Pope Francis recently expressed his insight that Islam and Christianity both share the "idea of conquest." The Pope was asked in a press conference about fears of Islam and terrorism, to which he contemplated on the shared roots of Islam and Christianity, and then finally saying that it is not productive to think of Islam as a threat.
"It is true that the idea of conquest is inherent in the soul of Islam," the Pope said.
"However, it is also possible to interpret the objective in Matthew's Gospel, where Jesus sends his disciples to all nations, in terms of the same idea of conquest," he explained.
The Pope has condemned the way in which migrants are isolated or "ghettoized" rather than integrated into society. He acknowledged the election of Sadiq Khan in London, saying that the personified idea of integration within Europe came about because of the Muslim mayor.

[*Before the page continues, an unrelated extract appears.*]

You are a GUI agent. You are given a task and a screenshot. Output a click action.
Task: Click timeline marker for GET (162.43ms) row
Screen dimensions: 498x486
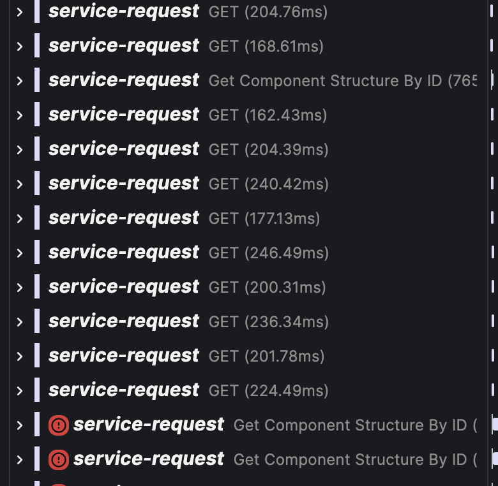click(x=492, y=114)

"In Brussels, the terrorists were Belgians, children of migrants, but they grew up in a ghetto. In London, the new mayor took his oath of office in a cathedral and will undoubtedly meet the Queen. This illustrates the need for Europe to rediscover its capacity to integrate," the Pope notes.
When Pope Francis traveled to the Greek isle of Lesbos to visit a migrant detention center, he brought a dozen Syrian refugees home with him on his return.
"May all of our brothers and sisters on this continent, like the good Samaritan, come to your aid in the spirit of fraternity, solidarity and respect for human dignity," the Pope stated.
The Pope has placed himself at the center of political turmoil especially in the West. He has focused on the plight of refugees while calling for more understanding and tolerance within European societies.
"Yes, Europe has Christian roots and it is Christianity's responsibility to water those roots," Pope Francis said. The pontiff emphasized, however, that "this must be done in a spirit of service."